Imagine that you’ve created a Host Not Reporting (HNR) alert condition in Infrastructure (as detailed in this document), then one of your hosts goes down. You get a notification that your host is down, and at some point the next day you bring that host back online. It starts showing up in your Infrastructure dashboard again (yay!) but the HNR alert incident doesn’t close (boo!). Why is this happening?
When a host has the New Relic Infrastructure Agent (NRIA) installed on it and it first connects to our data collectors, it is assigned an arbitrary
entityId. The alerts evaluation system uses this identifier to track the host. When any given host’s NRIA stops reporting to our data collectors, the alerts evaluation system considers that host to be offline, and after 5 minutes (default setting) it will open a HNR violation.
The NRIA will keep the original
entityId cached for 24 hours.
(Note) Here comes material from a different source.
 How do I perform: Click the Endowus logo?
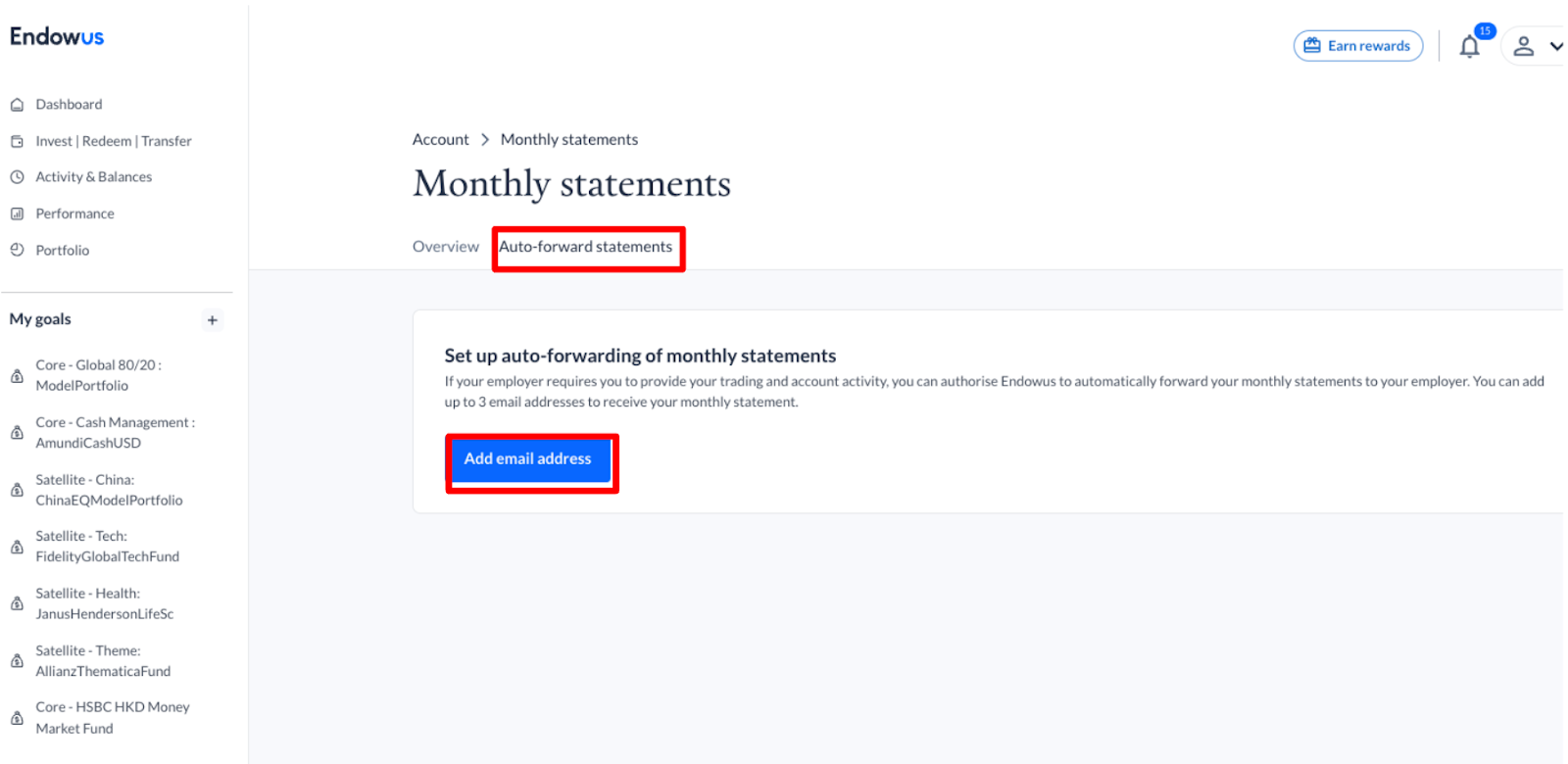tap(57, 37)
However, if more than 24 hours pass before the NRIA starts reporting again (regardless of whether the host comes back online before that time), the original
entityId is purged and a new one is assigned. This will also happen if the host is reprovisioned – even though the same hostname is used, a new
entityId will be assigned. In either of the above cases, any open HNR violation will remain open indefinitely, as the alerts evaluation system is waiting for that original
entityId to come back online.
OK, that’s good to know. But how do I close the open HNR violation?
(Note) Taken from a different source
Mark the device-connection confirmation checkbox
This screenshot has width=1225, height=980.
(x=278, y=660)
The best thing to do in this case is to simply disable, then re-enable, the HNR condition. This will not only close any open violations, it will re-sync the condition with hosts that are actually online and scope to the appropriate
entityIds of those hosts.
But what about my CPU%/LoadAvg/Memory etc. alert condition? Why isn’t that closing?
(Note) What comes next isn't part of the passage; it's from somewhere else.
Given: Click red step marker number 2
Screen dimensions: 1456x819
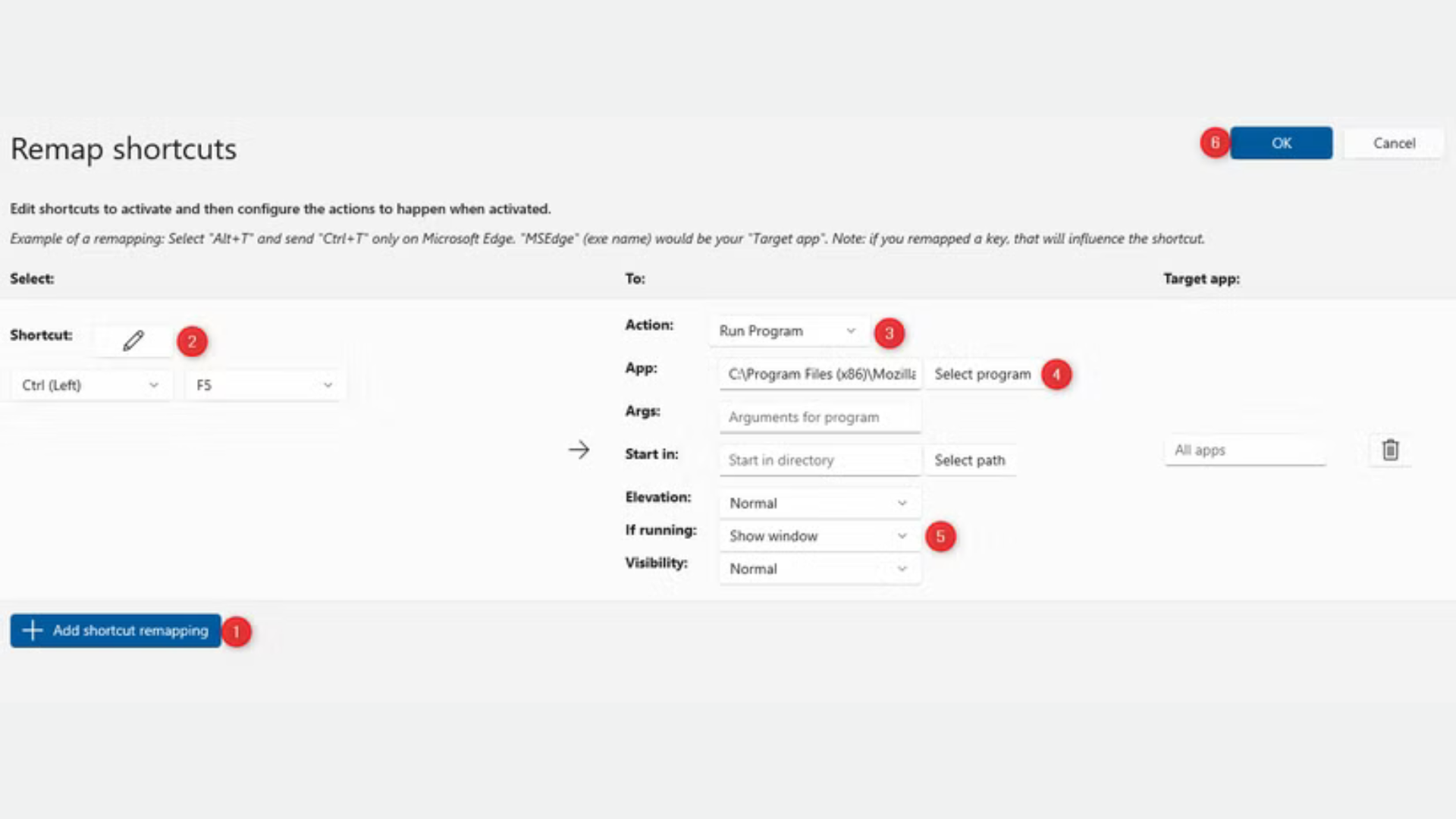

Good question! Often, just before a host dies, one of the indicators of host health will go haywire and cause one or several other alert conditions to open violations. An example of this would be CPU%. Perhaps you have an alert condition set up with a threshold of
CPU% > 85. If the host’s CPU% got up to 95%, subsequently causing this condition to open a violation right before it went offline, then something happened so that a new
entityId was created, this violation will never close.
While a host is offline, our data collectors are receiving
null values from the NRIA.
null values are not equal to any numeric values. So, although it appears that your CPU% has dropped to 0 and the alert violation should close, from our alerts evaluation system’s point of view, it hasn’t reported any numeric values since it was up around 95%.
If the host comes back online soon enough that it keeps the original
entityId, then these sorts of violations will close automatically after it comes back online and the NRIA reports good data for a few minutes (depending on how you have your alerts thresholds set). However, if a new
entityId gets assigned, you will need to disable and re-enable this type of condition in order to get the violation to close.